The Design Observer Twenty





11.29.22
Susan Morris | Essays

The New York Film Festival 2022: Borders

Another cache of films at the 60th New York Film Festival focused on borders and anxious interpretations of cities.  



45th Parallel focuses on border buildings. First is the Haskell Free Library and Opera House that straddles the U.S./ Canadian border with a thick black line. Built in 1904 as a symbol of unity, it was used by a gun smuggler who hid his wares in the bathroom, much like the scene in the Godfather where Michael Corleone unwraps a gun attached to a toilet to avoid being frisked on his way in. Another example is a building in Mexico where an U.S. Border Patrol agent shot an unarmed teenager from the American side, but the death took place on Mexican space. Did the bullet have Constitutional rights? Could the officer be tried in Mexico? This has implications for a drone operator in Nevada mistakenly targeting the wrong site in Afghanistan, mistaking a wedding procession for the Taliban, a remote murder, could he be tried?

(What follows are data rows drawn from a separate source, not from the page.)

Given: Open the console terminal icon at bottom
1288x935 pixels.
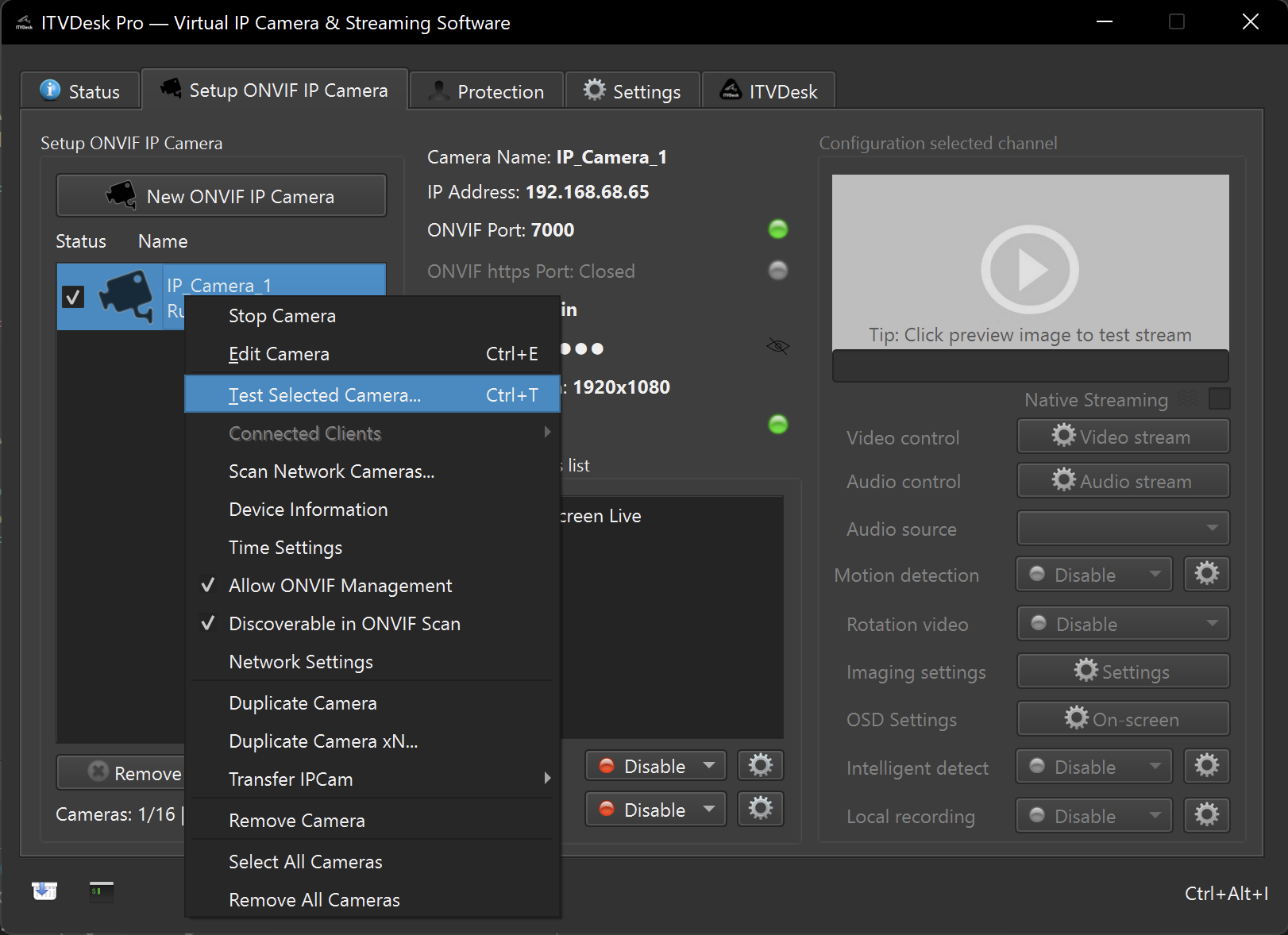Looking at the screenshot, I should click(x=101, y=891).
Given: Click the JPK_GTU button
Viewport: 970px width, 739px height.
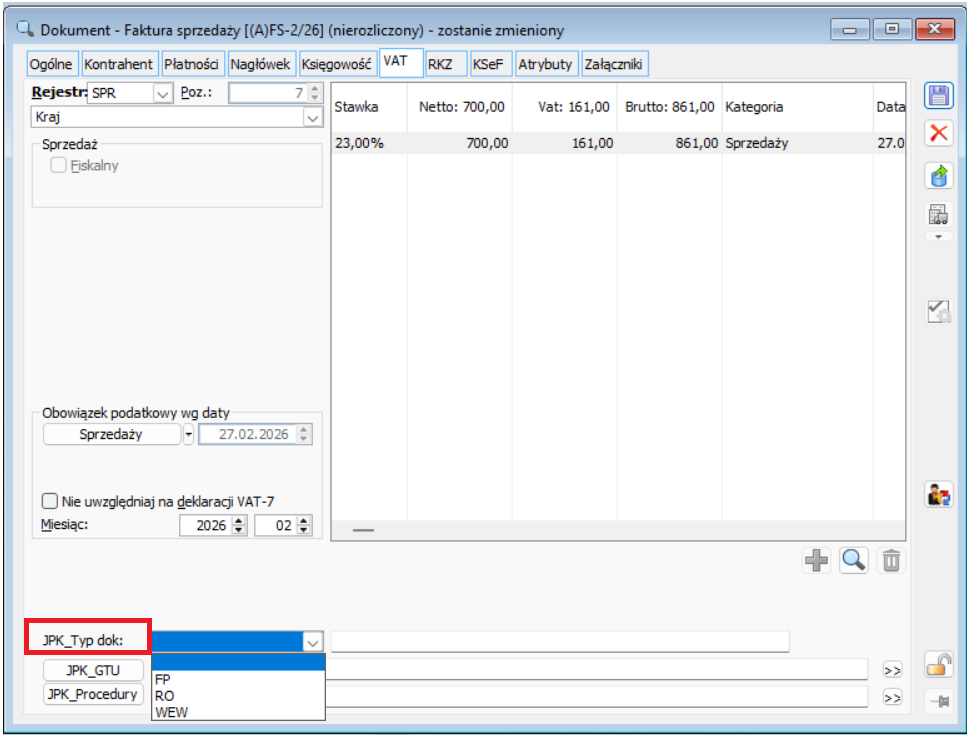Looking at the screenshot, I should coord(93,670).
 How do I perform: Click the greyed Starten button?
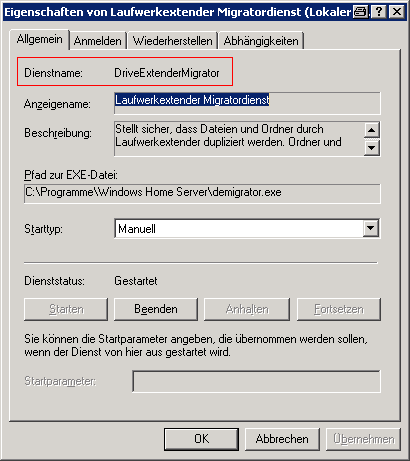click(66, 309)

Still from The Newest Olds

Similarly, The Newest Olds is about the U.S./Canadian border between Detroit, Michigan and Windsor, Ontario. New glass high-rises contrast with a sign that says “Detroit Newest Olds” near the Farwell Buildings exist in a kaleidoscopic landscape between two countries.



The Iranian film No Bears written, directed, and starring Jafar Panahi is about a film director who temporarily locates to a dusty, hilly village on the border with Turkey, where he is directing a film shot on the other side via Zoom. Although he could have stayed in Tehran (where his internet access would be better), he wants to be geographically close by. The earthen cottage where he lives in this small town is spartan, simple but comfortable enough, and he films and photographs the village in his spare time. The film was shot secretly in Iran, and subsequently Panahi was arrested, protesting the arrest of two filmmakers. The film was awarded a Special Jury Prize at the Venice Film Festival.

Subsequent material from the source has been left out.